I didn't even notice. The brain is cool like that.
Anyway, (iib) is certainly wrong, as you said -- the Big Bang happened everywhere in the Universe at once, and that's true whether or not it's infinite.
We don't technically know which, by the way. There's no measurement I know of that can prove the Universe is infinite, as opposed to simply bigger than we can ever see -- although of course that won't stop physicists from trying. (The Cosmic Microwave Background helps, a bit, to show that at least the Universe is larger than the Observable Universe, but that might be as far as we can go).
I think the Universe being finite is actually weirder. If it were finite then either you could travel in any direction and eventually hit a literal wall, or (more likely) you would do the sort of Asteroids thing, and eventually (in particular, in a finite time) arrive back at where you started. That happens if the Universe is similar to Earth, or to a doughnut, or something of that kind.

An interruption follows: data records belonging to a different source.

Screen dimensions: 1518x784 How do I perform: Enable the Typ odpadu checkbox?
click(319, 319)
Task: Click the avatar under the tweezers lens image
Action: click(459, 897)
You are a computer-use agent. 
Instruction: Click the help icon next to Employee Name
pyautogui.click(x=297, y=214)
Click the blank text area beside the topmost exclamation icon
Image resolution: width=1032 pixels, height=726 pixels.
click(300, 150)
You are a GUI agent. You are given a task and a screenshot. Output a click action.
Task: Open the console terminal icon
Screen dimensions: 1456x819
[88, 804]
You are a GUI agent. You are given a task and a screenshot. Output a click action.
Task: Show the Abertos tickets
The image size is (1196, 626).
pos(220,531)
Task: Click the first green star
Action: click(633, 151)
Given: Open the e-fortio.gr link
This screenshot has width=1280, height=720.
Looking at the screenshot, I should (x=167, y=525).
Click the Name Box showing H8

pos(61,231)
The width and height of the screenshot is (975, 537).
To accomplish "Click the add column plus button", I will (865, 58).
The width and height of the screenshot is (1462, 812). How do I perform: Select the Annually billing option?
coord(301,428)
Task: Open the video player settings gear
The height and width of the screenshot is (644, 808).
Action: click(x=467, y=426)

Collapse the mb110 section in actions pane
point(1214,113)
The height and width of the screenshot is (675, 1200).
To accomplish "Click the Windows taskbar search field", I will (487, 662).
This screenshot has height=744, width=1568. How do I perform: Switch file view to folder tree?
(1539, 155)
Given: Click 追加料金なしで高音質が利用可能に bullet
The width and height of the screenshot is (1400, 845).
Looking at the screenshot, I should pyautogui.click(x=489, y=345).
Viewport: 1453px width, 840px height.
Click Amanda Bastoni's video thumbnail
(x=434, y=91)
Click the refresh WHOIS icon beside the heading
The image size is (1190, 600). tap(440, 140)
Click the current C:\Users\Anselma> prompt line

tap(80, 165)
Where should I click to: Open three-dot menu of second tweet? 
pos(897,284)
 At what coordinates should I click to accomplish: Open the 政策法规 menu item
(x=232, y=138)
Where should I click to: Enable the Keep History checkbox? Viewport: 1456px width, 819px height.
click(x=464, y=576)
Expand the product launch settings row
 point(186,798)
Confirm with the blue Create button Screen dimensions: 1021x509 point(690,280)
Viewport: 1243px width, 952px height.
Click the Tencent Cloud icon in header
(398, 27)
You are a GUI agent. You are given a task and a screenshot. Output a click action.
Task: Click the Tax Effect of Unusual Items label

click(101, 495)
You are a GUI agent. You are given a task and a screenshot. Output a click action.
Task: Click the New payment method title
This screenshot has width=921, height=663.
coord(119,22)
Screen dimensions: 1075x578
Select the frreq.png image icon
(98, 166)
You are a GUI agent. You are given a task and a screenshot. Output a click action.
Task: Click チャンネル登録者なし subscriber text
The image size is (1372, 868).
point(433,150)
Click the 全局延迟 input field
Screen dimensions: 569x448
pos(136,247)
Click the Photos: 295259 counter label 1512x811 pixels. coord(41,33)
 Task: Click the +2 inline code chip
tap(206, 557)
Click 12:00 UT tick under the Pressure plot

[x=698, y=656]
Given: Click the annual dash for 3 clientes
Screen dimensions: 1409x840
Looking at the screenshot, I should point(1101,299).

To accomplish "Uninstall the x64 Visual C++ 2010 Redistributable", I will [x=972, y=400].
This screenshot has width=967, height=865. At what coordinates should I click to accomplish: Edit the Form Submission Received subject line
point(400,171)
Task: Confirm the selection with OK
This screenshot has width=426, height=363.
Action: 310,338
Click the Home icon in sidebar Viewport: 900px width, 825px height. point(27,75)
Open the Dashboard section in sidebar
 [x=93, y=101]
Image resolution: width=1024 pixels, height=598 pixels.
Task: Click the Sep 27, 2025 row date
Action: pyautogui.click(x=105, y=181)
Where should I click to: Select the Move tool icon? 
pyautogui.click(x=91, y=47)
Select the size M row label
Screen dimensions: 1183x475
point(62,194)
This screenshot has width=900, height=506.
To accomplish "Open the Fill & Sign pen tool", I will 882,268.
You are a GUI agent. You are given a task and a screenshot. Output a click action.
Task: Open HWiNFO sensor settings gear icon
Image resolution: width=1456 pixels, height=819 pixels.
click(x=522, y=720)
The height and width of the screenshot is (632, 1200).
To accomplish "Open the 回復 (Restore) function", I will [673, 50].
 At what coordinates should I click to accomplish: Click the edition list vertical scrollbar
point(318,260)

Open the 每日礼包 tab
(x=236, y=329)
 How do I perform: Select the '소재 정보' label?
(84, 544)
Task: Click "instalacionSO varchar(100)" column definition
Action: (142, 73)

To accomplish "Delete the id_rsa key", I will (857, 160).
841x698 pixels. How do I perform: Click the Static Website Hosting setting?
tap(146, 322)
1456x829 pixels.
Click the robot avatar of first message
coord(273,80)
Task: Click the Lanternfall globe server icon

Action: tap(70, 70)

But a Universe that's finite, but also expanding, opens up the real possibility that it's expanding into something. It would have, in some dimension, a finite size, so that you could potentially imagine extending that dimension to beyond the bounds of our Universe and into... well, something. I don't know what. But it might have "room" for other Universes, also finite, and that opens up a whole can of worms and I don't want to go any further in that direction for now, as it's very speculative and anyway not really what the question is about.
So let's go with an infinite universe, and see if that makes more sense.